_WHAT TO PRODUCE_.
From the material beneath, pull every line with the word "computer".

_EXTRACTED INFORMATION_.

:::

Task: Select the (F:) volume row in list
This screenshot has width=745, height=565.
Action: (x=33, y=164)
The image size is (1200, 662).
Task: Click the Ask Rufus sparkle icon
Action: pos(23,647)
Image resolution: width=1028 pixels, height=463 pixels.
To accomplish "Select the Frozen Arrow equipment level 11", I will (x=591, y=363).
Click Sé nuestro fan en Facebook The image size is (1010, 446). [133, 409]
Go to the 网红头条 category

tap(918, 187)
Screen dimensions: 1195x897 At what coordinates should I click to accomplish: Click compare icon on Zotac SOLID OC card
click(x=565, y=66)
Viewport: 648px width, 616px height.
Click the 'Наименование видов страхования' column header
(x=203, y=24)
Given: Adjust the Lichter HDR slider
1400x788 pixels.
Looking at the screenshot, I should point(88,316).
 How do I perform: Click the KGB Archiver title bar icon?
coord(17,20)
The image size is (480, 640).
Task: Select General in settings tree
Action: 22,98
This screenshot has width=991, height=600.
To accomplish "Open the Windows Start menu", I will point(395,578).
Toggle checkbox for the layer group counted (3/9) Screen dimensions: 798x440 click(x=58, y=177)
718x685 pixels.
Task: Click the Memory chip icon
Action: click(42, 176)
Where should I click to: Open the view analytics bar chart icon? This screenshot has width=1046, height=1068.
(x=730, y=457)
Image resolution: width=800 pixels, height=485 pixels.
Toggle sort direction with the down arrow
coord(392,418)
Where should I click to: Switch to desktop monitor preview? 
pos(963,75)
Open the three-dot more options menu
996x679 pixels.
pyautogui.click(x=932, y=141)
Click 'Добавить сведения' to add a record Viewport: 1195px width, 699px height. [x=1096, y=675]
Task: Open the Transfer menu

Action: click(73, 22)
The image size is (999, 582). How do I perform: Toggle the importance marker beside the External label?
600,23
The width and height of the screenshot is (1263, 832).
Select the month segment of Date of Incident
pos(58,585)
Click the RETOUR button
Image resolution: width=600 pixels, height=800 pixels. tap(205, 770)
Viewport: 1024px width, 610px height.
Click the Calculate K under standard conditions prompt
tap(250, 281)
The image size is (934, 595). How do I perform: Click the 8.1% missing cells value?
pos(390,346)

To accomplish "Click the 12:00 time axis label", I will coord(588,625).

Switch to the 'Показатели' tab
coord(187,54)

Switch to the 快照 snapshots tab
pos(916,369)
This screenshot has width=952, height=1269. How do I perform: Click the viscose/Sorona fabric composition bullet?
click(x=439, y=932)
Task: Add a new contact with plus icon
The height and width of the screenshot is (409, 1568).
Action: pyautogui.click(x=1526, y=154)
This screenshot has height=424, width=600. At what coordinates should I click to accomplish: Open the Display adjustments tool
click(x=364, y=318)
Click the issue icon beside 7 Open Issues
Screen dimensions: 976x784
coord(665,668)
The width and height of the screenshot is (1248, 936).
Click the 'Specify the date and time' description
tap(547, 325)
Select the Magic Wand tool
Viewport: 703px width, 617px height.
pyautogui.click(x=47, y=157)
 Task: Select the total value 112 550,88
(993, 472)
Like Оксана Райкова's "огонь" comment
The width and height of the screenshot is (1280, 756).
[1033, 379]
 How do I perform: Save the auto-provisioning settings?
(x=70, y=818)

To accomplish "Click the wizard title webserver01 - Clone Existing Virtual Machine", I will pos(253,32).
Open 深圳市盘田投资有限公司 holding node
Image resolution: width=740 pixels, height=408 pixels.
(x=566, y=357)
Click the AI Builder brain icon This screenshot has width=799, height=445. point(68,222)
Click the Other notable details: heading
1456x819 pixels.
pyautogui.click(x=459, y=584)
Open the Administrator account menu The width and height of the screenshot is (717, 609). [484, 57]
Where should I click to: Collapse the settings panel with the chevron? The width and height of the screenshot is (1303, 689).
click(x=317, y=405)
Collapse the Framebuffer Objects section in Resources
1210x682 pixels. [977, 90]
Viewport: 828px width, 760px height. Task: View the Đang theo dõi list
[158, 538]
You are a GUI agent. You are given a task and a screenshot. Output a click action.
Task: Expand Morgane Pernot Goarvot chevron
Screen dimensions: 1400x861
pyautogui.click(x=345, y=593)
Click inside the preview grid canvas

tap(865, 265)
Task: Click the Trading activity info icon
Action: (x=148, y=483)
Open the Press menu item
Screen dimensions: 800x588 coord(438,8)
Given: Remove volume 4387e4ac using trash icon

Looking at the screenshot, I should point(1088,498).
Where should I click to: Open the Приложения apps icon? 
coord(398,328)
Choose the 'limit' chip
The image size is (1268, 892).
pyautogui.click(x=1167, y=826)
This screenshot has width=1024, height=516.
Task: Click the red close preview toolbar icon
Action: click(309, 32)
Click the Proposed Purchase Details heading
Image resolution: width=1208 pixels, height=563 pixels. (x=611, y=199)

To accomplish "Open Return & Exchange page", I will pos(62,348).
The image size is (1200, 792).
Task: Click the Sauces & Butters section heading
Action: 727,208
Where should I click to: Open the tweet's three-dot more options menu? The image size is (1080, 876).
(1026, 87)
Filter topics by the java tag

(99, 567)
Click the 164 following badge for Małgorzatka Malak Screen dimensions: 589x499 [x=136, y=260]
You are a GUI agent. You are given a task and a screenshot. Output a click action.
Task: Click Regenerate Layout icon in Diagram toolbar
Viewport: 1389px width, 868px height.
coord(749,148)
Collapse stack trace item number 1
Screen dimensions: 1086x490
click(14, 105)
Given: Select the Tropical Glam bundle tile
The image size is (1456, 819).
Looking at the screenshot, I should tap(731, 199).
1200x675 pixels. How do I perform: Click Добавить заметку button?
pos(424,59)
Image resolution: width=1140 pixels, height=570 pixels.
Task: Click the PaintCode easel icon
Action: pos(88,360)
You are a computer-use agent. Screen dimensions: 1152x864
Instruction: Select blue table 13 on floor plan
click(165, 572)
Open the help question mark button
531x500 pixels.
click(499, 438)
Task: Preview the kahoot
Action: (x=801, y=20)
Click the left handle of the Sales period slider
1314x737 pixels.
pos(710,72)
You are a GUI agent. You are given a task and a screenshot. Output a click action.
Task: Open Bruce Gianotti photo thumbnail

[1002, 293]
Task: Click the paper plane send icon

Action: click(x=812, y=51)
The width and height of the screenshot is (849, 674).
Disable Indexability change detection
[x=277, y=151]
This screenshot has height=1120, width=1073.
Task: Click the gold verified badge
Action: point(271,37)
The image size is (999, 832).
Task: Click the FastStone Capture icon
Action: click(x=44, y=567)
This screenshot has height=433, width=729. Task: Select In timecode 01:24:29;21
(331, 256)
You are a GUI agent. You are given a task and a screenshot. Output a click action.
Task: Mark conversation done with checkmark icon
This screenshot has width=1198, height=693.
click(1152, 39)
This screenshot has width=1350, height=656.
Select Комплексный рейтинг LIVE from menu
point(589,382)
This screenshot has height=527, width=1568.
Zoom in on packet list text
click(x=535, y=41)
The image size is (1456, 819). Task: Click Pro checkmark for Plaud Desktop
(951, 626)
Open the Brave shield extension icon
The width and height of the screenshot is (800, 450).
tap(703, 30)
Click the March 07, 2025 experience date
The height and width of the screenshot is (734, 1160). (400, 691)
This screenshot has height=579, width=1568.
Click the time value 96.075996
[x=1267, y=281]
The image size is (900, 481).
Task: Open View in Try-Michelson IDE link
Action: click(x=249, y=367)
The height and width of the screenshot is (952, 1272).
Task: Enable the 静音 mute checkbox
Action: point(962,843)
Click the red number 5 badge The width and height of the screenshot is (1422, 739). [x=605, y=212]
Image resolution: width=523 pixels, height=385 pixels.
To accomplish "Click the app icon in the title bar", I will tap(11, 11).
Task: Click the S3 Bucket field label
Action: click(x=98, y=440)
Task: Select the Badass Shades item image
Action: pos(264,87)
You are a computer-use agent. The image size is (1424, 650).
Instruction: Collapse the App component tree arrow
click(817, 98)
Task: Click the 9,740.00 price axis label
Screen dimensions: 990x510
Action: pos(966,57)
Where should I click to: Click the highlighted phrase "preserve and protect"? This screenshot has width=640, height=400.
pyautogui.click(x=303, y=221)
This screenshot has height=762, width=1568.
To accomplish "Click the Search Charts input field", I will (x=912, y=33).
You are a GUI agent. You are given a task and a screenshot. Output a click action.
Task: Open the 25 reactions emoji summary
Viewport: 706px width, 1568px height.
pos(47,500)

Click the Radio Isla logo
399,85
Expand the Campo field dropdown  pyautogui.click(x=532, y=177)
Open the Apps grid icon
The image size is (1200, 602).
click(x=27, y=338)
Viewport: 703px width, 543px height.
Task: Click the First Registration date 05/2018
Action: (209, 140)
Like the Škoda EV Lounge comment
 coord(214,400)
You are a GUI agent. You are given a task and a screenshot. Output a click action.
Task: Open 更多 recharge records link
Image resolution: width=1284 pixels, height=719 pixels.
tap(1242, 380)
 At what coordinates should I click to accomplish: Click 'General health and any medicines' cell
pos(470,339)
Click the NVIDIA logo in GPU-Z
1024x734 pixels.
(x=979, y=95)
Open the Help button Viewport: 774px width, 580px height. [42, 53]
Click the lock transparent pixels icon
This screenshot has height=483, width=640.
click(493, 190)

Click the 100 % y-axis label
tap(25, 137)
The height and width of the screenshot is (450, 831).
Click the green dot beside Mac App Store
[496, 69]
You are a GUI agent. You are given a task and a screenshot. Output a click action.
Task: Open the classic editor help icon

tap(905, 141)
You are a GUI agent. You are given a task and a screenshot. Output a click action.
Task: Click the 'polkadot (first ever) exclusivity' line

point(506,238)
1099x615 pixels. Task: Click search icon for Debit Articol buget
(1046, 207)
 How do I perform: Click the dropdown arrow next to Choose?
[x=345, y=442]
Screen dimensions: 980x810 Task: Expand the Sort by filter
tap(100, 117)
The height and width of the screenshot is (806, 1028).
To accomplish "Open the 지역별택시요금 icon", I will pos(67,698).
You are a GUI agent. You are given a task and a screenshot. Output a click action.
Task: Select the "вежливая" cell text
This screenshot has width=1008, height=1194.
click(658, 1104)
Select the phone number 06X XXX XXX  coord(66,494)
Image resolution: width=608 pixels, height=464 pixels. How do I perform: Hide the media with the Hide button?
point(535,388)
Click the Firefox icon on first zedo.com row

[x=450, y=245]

:::

_SOLVED EXERCISE_.
You are a computer-use agent. Screen dimensions: 1152x864
You are a computer-use agent. The image size is (1424, 650).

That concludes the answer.